Given information START
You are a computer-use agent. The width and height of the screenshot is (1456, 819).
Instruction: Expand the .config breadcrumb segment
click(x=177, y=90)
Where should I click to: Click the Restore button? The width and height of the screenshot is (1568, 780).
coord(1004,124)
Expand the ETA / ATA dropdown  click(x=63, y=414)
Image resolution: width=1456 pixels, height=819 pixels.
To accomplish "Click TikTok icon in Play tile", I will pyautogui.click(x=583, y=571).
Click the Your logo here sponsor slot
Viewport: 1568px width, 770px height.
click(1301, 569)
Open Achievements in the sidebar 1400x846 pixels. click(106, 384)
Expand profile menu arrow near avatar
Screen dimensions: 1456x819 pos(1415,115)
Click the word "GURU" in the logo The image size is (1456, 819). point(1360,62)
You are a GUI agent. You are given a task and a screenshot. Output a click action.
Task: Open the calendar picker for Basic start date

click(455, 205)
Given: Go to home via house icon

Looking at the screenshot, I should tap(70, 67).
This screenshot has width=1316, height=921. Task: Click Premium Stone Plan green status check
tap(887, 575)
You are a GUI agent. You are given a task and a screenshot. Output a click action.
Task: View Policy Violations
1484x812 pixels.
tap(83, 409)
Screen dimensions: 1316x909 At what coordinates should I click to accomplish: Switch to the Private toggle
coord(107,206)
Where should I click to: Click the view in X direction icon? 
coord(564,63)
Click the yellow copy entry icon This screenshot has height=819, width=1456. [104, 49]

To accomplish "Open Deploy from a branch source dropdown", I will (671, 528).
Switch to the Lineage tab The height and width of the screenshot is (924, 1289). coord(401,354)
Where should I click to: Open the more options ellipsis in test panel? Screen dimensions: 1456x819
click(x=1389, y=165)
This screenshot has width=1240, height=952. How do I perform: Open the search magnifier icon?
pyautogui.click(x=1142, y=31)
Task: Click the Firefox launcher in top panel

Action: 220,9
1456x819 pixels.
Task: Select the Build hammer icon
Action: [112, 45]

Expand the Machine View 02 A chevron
Given information END
Required action - In the listing above, find the lines holding the word "will" and copy them.

Response area -
To accomplish "Click TikTok icon in Play tile", I will pyautogui.click(x=583, y=571).
To accomplish "Open Deploy from a branch source dropdown", I will (671, 528).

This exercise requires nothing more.